Sakun's Kampot |
Jim Pollock |
Just outside of Kampot town is the district of Chum Kriel, which contains hundreds of salt fields, fringed with small, basic houses and rice paddies. This book tells the stories of some of the resilient, resourceful and courageous people who have made their lives there.
Based an both documentary research and individual interviews, Sakun's Kampot provides some answers to those who are curious about what the southernmost edge of Cambodia has been through during the last 200 years.
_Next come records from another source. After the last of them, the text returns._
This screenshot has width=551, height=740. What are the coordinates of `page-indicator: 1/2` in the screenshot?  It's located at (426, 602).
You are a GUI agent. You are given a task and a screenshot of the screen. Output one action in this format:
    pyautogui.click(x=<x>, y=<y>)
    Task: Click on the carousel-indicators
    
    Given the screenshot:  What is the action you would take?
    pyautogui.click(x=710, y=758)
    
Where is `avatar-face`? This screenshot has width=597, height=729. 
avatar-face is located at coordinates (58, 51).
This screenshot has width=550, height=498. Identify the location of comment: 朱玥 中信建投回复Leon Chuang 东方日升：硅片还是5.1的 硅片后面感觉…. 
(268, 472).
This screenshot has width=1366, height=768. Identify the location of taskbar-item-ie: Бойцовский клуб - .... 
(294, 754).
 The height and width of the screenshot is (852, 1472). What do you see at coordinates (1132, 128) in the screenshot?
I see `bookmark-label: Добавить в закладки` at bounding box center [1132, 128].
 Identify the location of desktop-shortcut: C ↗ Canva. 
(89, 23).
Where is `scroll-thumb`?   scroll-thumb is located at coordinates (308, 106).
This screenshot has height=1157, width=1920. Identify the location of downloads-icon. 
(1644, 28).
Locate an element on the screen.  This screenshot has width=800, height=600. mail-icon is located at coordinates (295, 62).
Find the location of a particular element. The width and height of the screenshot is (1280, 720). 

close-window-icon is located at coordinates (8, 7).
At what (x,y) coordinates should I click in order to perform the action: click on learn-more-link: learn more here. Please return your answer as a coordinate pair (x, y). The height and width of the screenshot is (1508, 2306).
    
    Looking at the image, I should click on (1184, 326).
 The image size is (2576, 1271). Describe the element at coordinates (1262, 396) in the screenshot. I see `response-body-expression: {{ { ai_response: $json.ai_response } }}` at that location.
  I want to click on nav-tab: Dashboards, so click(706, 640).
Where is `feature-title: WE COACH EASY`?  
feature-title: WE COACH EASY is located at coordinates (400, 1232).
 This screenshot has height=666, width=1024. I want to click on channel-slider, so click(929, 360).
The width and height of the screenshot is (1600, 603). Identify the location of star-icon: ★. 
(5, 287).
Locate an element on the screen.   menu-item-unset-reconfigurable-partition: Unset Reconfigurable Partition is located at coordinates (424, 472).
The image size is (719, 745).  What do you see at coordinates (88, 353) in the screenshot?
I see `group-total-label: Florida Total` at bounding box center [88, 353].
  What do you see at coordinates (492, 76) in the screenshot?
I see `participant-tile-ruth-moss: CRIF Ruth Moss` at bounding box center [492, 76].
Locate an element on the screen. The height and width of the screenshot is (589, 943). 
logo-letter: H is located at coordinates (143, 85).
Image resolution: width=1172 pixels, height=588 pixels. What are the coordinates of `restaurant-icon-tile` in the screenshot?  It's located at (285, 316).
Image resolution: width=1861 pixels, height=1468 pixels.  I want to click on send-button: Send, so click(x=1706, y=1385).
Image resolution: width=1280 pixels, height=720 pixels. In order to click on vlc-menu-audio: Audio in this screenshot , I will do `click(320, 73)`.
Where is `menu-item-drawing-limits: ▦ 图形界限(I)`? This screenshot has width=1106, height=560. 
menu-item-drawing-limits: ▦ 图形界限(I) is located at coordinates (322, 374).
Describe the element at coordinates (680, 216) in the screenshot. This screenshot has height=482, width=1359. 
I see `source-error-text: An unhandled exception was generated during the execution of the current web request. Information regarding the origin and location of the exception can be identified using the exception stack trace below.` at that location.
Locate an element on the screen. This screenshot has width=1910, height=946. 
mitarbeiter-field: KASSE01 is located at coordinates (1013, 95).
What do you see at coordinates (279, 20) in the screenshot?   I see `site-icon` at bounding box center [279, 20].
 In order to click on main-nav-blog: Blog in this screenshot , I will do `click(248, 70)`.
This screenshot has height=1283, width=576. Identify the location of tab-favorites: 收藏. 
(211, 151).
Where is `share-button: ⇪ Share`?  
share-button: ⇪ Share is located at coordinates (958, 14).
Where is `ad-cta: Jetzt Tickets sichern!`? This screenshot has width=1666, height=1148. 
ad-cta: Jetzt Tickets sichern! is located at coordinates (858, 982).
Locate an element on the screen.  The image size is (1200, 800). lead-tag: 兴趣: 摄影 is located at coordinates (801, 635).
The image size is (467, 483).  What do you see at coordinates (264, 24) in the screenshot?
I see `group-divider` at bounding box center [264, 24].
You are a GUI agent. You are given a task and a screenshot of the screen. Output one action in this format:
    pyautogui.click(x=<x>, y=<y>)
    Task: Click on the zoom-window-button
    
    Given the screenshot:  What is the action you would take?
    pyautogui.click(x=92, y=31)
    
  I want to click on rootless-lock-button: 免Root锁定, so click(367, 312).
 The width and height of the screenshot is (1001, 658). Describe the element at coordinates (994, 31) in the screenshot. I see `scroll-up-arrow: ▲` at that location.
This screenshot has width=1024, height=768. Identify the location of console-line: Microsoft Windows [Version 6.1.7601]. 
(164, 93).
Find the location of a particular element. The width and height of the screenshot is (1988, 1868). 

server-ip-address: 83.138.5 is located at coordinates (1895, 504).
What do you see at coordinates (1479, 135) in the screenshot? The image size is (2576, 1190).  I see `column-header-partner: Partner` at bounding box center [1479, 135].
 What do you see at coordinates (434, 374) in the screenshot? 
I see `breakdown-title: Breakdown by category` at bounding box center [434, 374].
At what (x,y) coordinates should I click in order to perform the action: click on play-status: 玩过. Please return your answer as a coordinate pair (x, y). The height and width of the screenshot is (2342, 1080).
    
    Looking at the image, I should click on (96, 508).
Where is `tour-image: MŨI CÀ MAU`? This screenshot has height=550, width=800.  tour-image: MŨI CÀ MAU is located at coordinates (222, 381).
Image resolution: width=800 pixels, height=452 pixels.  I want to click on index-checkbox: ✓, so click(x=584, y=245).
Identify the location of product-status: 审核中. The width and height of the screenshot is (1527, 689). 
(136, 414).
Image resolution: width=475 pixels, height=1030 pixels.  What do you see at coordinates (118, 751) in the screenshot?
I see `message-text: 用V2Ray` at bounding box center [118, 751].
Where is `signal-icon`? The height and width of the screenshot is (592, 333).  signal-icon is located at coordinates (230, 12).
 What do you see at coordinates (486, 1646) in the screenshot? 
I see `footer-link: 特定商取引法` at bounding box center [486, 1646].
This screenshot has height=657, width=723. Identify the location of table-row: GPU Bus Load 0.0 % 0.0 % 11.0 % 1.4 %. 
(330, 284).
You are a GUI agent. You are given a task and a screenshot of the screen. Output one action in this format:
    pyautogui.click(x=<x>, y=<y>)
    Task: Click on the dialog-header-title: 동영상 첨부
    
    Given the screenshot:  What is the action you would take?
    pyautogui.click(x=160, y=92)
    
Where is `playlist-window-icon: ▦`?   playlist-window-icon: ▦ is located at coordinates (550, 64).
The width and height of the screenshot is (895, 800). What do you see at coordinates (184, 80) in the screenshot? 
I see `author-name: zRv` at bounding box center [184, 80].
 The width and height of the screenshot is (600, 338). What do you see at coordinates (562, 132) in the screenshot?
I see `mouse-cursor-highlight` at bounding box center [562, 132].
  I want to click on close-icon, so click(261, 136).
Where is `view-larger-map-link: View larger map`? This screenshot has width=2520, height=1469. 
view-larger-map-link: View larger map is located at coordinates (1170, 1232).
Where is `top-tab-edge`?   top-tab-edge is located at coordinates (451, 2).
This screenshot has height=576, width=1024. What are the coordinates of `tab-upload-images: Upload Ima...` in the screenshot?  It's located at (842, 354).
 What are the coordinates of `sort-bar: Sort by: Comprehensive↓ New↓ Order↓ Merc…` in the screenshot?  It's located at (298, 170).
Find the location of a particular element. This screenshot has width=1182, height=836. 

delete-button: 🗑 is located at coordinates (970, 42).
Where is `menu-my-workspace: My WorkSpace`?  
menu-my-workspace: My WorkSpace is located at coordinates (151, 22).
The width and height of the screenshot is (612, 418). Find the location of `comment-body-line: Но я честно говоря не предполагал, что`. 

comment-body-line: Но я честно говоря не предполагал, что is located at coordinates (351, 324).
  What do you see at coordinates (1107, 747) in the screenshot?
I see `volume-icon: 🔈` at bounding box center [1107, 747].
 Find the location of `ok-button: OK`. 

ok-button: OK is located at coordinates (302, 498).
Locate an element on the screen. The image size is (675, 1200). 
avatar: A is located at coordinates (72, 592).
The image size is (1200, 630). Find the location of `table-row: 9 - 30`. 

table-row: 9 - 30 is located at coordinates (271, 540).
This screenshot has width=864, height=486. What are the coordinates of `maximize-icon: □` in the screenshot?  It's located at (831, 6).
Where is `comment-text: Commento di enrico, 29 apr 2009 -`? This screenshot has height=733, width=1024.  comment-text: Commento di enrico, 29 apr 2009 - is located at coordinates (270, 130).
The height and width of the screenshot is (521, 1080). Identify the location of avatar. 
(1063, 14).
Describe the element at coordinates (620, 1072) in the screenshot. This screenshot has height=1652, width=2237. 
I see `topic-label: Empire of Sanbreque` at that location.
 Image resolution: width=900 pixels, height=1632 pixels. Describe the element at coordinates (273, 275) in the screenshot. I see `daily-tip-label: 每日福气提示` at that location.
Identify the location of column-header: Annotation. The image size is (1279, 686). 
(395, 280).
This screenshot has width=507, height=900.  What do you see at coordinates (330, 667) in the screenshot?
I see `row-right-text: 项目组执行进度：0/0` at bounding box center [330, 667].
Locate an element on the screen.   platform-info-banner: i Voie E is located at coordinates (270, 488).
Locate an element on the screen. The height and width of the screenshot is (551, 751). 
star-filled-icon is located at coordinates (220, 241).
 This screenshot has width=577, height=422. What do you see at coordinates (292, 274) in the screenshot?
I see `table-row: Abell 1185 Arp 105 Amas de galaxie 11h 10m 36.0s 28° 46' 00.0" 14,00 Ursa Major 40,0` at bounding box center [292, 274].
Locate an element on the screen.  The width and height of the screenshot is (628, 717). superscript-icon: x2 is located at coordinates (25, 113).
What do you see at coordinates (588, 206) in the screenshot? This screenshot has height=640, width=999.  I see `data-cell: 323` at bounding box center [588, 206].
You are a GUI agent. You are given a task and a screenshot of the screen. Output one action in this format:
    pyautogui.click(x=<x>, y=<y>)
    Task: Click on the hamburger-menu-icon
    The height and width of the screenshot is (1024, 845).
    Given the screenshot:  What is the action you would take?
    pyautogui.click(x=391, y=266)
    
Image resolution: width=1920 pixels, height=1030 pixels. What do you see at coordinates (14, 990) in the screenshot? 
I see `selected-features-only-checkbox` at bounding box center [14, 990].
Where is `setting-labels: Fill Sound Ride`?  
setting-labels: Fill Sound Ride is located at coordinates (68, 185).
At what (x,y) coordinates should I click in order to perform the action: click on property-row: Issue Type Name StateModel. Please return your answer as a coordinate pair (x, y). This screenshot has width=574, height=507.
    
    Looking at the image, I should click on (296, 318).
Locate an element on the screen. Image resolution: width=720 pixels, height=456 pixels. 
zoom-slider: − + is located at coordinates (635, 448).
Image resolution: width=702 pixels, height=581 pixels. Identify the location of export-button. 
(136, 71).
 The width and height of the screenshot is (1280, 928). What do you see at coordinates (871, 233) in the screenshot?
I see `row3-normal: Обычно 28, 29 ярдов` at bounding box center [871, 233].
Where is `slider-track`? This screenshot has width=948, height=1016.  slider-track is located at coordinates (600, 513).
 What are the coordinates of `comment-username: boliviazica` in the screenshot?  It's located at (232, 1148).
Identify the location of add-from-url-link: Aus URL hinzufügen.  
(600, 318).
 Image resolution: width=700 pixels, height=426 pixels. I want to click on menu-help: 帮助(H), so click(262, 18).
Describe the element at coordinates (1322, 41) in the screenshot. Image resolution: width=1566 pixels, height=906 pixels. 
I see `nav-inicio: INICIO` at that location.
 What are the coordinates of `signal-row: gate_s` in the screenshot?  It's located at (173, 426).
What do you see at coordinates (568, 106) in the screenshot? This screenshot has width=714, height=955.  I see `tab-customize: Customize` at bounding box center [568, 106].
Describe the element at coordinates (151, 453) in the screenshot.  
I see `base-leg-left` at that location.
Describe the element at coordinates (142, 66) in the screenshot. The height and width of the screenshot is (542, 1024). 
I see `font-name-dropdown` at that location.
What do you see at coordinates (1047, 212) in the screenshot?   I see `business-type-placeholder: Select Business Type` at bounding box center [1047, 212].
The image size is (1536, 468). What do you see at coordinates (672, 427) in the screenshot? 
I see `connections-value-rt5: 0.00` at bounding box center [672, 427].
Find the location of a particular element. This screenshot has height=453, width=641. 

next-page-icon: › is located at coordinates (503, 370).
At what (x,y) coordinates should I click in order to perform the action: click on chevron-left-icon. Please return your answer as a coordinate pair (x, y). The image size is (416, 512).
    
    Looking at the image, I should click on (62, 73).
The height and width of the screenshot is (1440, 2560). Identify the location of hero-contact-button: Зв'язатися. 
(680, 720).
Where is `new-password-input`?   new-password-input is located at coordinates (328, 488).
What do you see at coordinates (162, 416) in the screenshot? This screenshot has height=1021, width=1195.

Kampot province has been a land of bandits and pirates, insurrection and terrible brutality, pioneering agriculture and tribal enclaves, and colonialist endeavours and heroic resistance.
In particular, the book follows the extended family of Sakun Po through the twentieth century to the present, including the catastrophic 1970s, when civil war and the Khmer Rouge dominated the province.
Kampot is being drawn rapidly into the technological new millennium but this book seeks to ensure its rich past is not forgotten.
Jim Pollock has been a secondary teacher for most of his working life and currently works with new generations of teachers at Curtin University in Perth, WA. He is very pleased to have more time, post a teaching career, to devote to collecting and retelling stories involving Cambodia, especially in partnership with his friend and colleague, Steve Ireland. Jim also co-edited “If on this Earth there are Angels” with Addheka SengBou.